Tales from the City: Original ideas need original experiences

Tech firms have run out of original ideas and that's why we have so many to-do list apps. 'Get off the bus' should be a startup's mantra.
Written by Tom Foremski, Contributor on

I'm adamant that San Francisco shouldn't be allowed to be made into a bedroom community for a business park. Original ideas require original experiences and companies should take advantage of that and not force their staff onto a bus and ship them to a central holding facility for the day.

San Francisco offers a treasure trove of original experiences. Silicon Valley staff should be told to stay off the bus, telecommute, and get out and about. It'll generate new experiences and possibly new ideas. The same experience every day, waiting for your cubicle to pick you up, won't generate anything new.
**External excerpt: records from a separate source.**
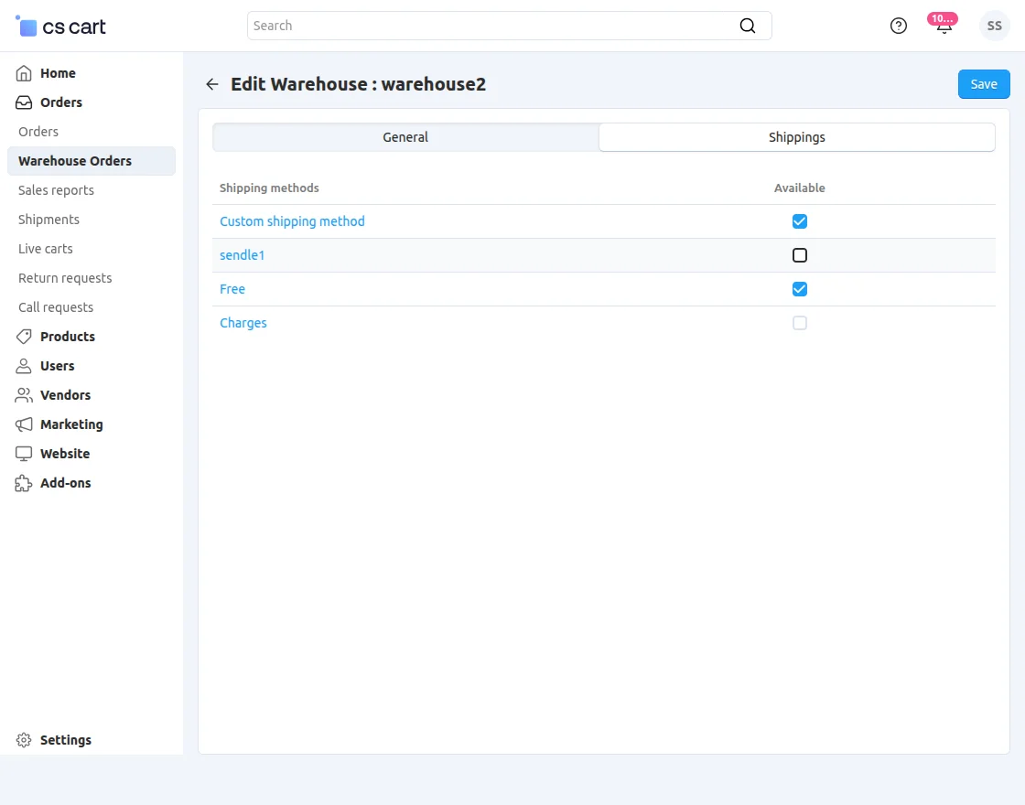Click the SS user avatar

(x=994, y=26)
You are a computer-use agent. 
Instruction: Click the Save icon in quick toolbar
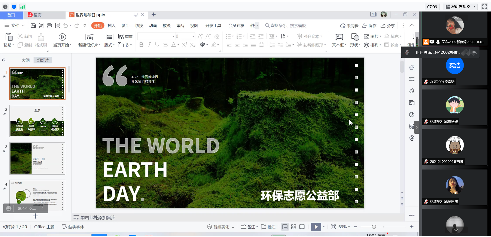tap(33, 26)
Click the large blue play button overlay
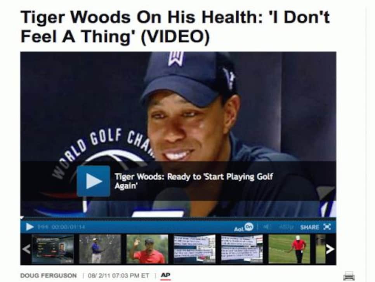Image resolution: width=375 pixels, height=282 pixels. 94,181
Why do we have hundreds of to-do list apps, email managers, calendars, get-food-delivered apps...? There's a cornucopia of mundane and me-too apps. Original ideas come from original experiences. Watching the world on Youtube or from a bus window doesn't work. You have to be in it, which is a good thing.

By staying off the bus, tech workers become integrated into their neighborhoods. If they stay off the bus, their neighbors might even get to know them.

City or company culture? 

Inclusion works better for communities than division. The tech workers might even notice some city problems and come up with an app for that.
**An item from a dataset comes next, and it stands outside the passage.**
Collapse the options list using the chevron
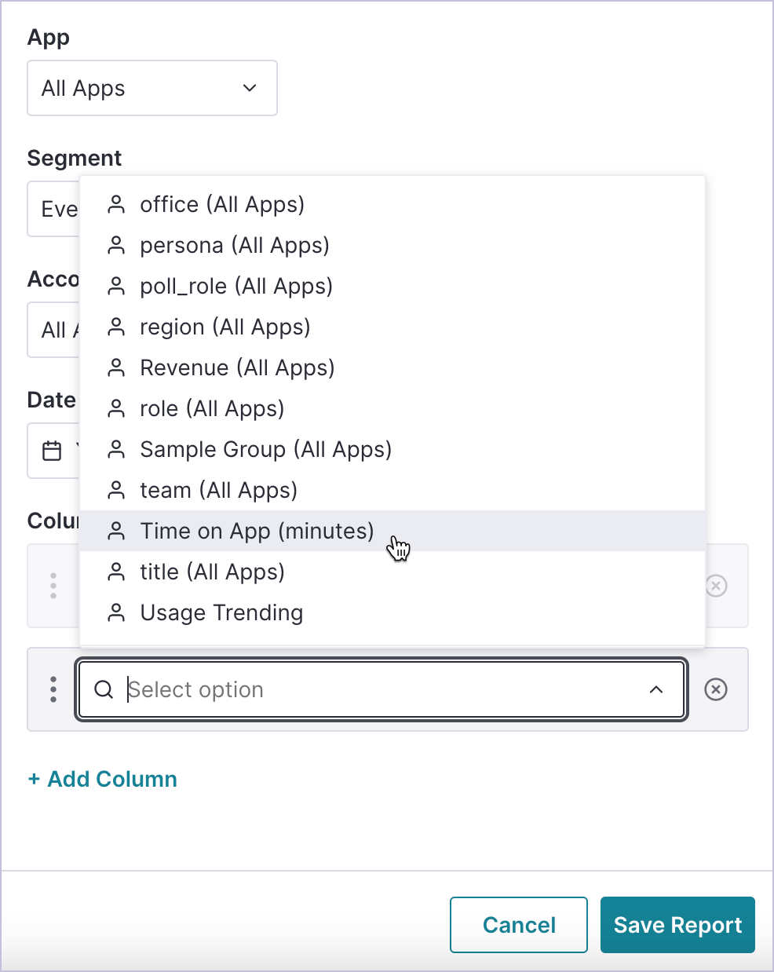The height and width of the screenshot is (972, 774). click(x=656, y=689)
Separation works better for establishing company culture and that's why Google and the others do it. It never used to be cool to be seen as a "company man" or woman. Eating at the company store and hanging with the company all day, and only using company servcies. That's a cultural win for Google et al because that was not comsidered remotely cool for decades.

Can the needs of corporate culture trump community culture? Maybe, but over the long term, community needs will always win out over the demands of company culture and that's what city officials will ultimately choose. Because company culture is, in its very nature and reason for existence, divisive and not inclusive. That's not a good thing especially for a city, where all kinds of people have to live together and learn how to sort out problems together. 
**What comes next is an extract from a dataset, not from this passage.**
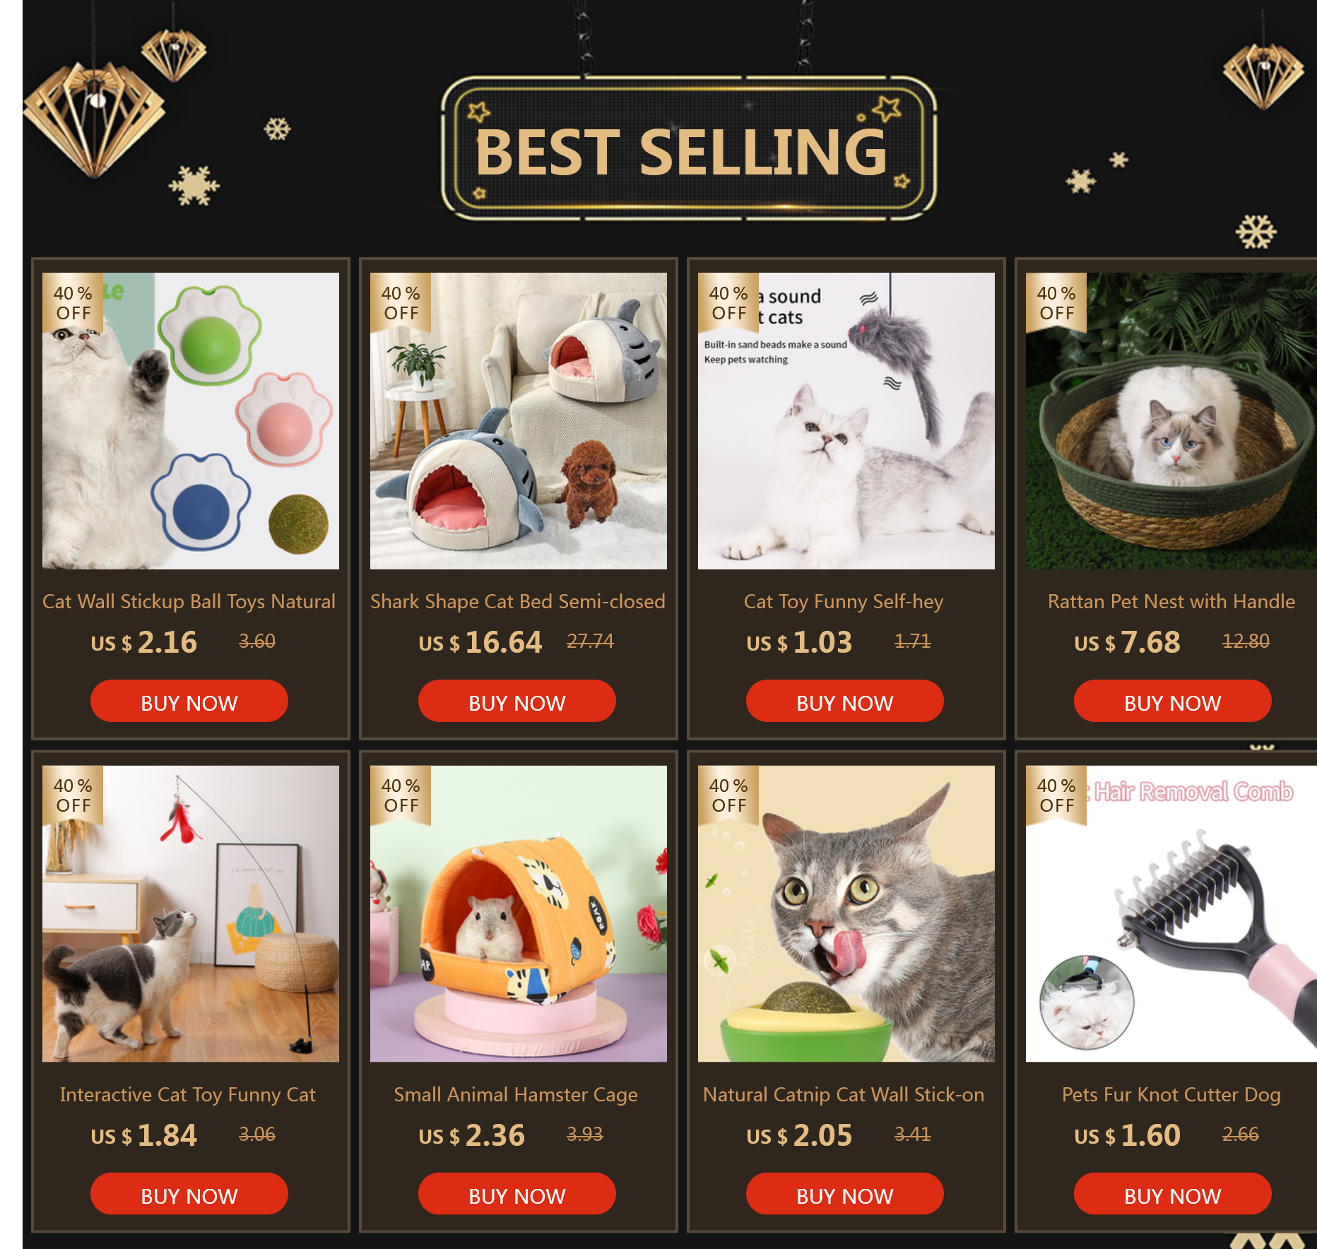1317x1249 pixels.
Task: Buy the Small Animal Hamster Cage now
Action: 517,1194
[London is an excellent example of how the culture has managed to teach people from so many countries, how to peacefully live together, marry together, and create a future together. The UK media deserves much of the credit.]

Please see:  

San Francisco's Incredible History Of Media Innovation -SVW

 San Francisco's Culture War With Silicon Valley's Cubicle Culture -SVW

San Francisco: An Epicenter Of Creativity -SVW

Here is a needlessly long post by Bryan Boyer. I love the sub-head — The big innovations of Silicon Valley are not technical but social. This bit at the end echoes my views about San Francisco.

Re-engaging with the public realm is the most fundamental tool that companies (and groups of companies) have to connect with the public, to understand needs more holistically, and to convert that understanding into long-term public and private value.

...Seclusion may make it easier to develop technology, but it’s a barrier to deeper innovations in how we live together as a society. Pop the bubble, come out of that garage...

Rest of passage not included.